-2

This is what I got now:

/{% if(.+?) %}(.*?){% endif %}/gusi

It catches multiple if statements etc just fine.

IMG: http://image.xesau.eu/2015-02-07_23-22-11.png

But when I do nested ones, so an if in an if, it stops at the first occurence of {% endif %}

IMG: http://image.xesau.eu/2015-02-08_09-29-43.png

Is there a way catch as many {% endif %} statements as there were {% if ... %} statements, and if so, how?

Xesau
  • 161
  • 1
  • 9
  • What language are you using? – Maroun Feb 08 '15 at 08:34
  • PHP Regular Expressions. (preg_ functions) I added that in the tags, but someone (@Michael9) said I'd better remove it. Will revert it. – Xesau Feb 08 '15 at 08:35
  • 4
    You *really* shouldn't be using regexen for this, a parser will do a much better and precise job. This looks like Twig syntax; if that's the case, Twig has a fantastic parser which you can hijack/extend/appropriate for this task. – deceze Feb 08 '15 at 08:39
  • @deceze That the exact purpose of it. I am trying to write a configurable template parser, which you can set up to read variables like for example {{ var }} or {$var} or however you want it. I though have never tried using blocks and stuff, seems too complicated for me xD – Xesau Feb 08 '15 at 08:40
  • Are you trying to match outermost `{% if(.+?) %}(.*?){% endif %}` or innermost one? – anubhava Feb 08 '15 at 08:46
  • Neither. I am trying to catch the nth `{% endif %}`, where `n` is the amount of `{% if ... %}`s – Xesau Feb 08 '15 at 08:47
  • 1
    It also looks similar to Smarty template syntax. If it's an existing template language, use the provided/native library/extension. If you're trying to roll your own template language, best to stop now before you run into the numerous further issues you'll encounter and use an existing template engine. Templating requires extensive focus and testing on possible input streams and needs very well-defined lexer/parser/tokenizer ruleset beyond a handful of simple regex expressions. – Anthony Feb 08 '15 at 09:03
  • @Anthony http://stackoverflow.com/questions/28392033/how-to-catch-nested-if-endif-statments-with-regex?noredirect=1#comment45121411_28392200 – Xesau Feb 08 '15 at 09:07
  • @anubhava Just re-reading your question. I misinterpreted it the first time. I am trying to match the outermost, yes. – Xesau Feb 08 '15 at 09:08

2 Answers2

5

Don't use regexen, use the existing Twig parser. Here's a sample of an extractor I wrote which parses for custom tags and extracts them: https://github.com/deceze/Twig-extensions/tree/master/lib/Twig/Extensions/Extension/Gettext

The job of the lexer is to turn Twig source code into objects; you can extend it if you need to hook into that process:

class My_Twig_Lexer extends Twig_Lexer {

    ...

    /**
     * Overrides lexComment by saving comment tokens into $this->commentTokens
     * instead of just ignoring them.
     */
    protected function lexComment() {
        if (!preg_match($this->regexes['lex_comment'], $this->code, $match, PREG_OFFSET_CAPTURE, $this->cursor)) {
            throw new Twig_Error_Syntax('Unclosed comment', $this->lineno, $this->filename);
        }
        $value = substr($this->code, $this->cursor, $match[0][1] - $this->cursor);
        $token = new Twig_Extensions_Extension_Gettext_Token(Twig_Extensions_Extension_Gettext_Token::COMMENT, $value, $this->lineno);
        $this->commentTokens[] = $token;
        $this->moveCursor($value . $match[0][0]);
    }

    ...

» Exercise task: Reproduce word for word the part of the nested-if thread between "But when I do" and "if so, how?", inclusive. Rely on the nested-if thread above and nothing else.

» Raw data:
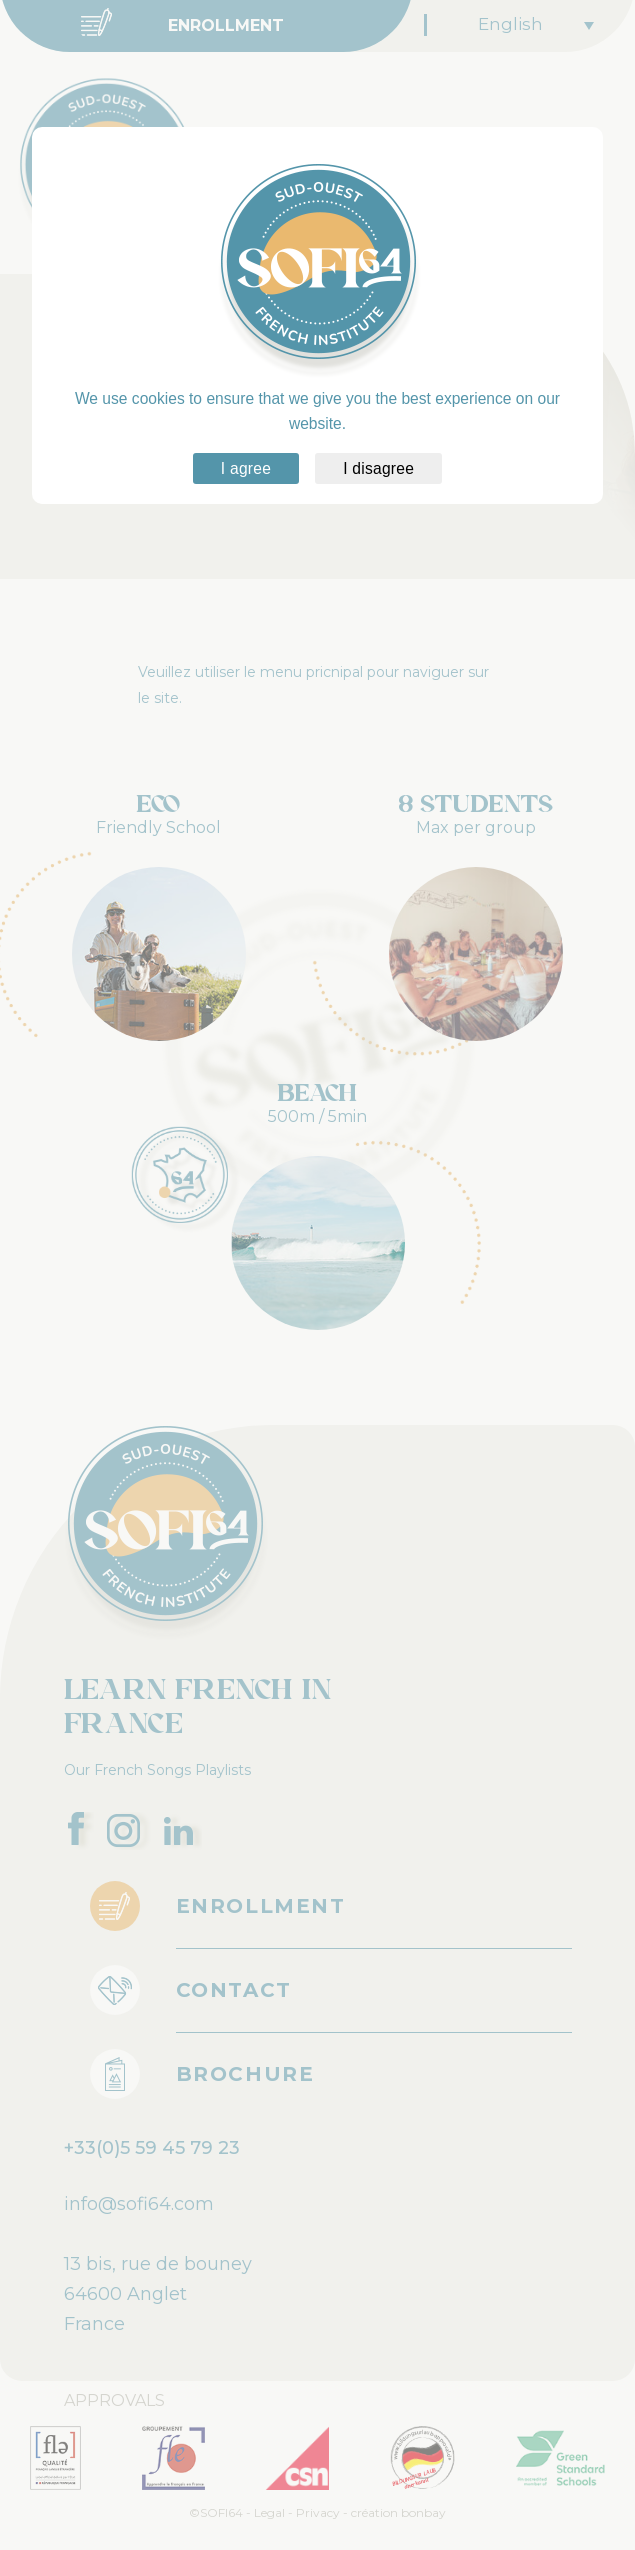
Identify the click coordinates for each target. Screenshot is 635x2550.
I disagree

--

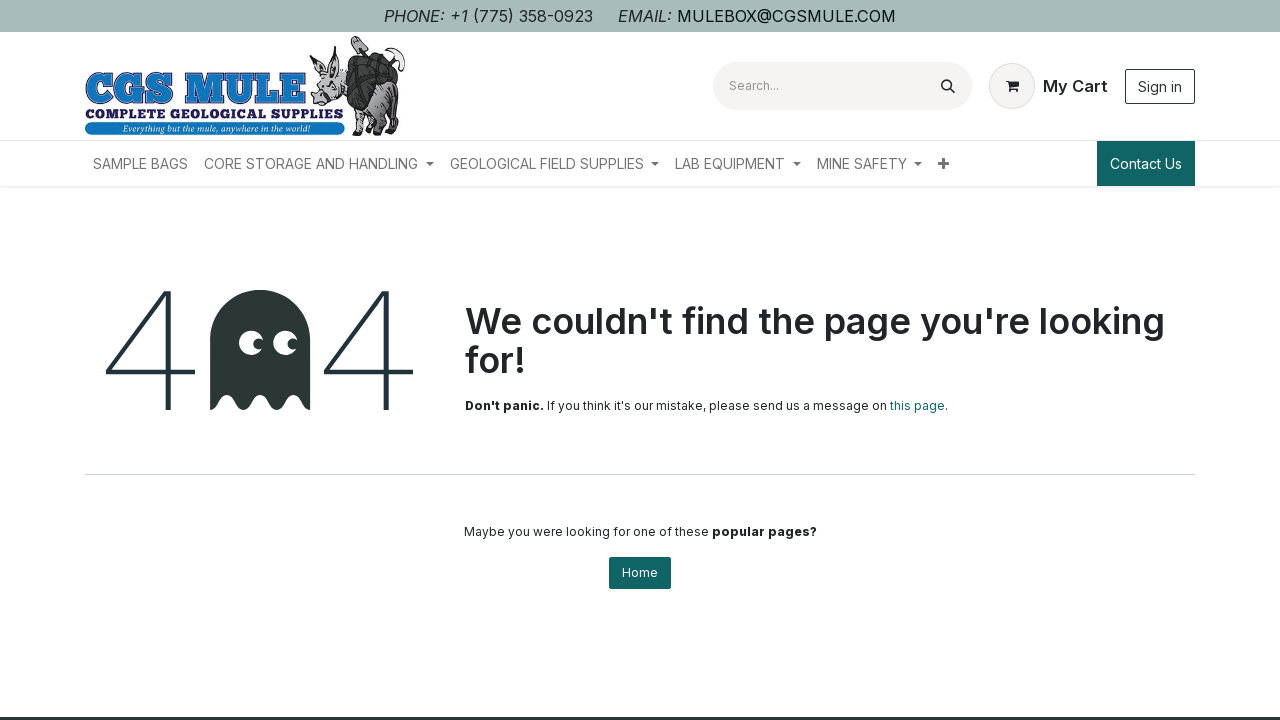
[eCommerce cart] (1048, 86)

» Problem solution:
But when I do nested ones, so an if in an if, it stops at the first occurence of {% endif %}

IMG: http://image.xesau.eu/2015-02-08_09-29-43.png

Is there a way catch as many {% endif %} statements as there were {% if ... %} statements, and if so, how?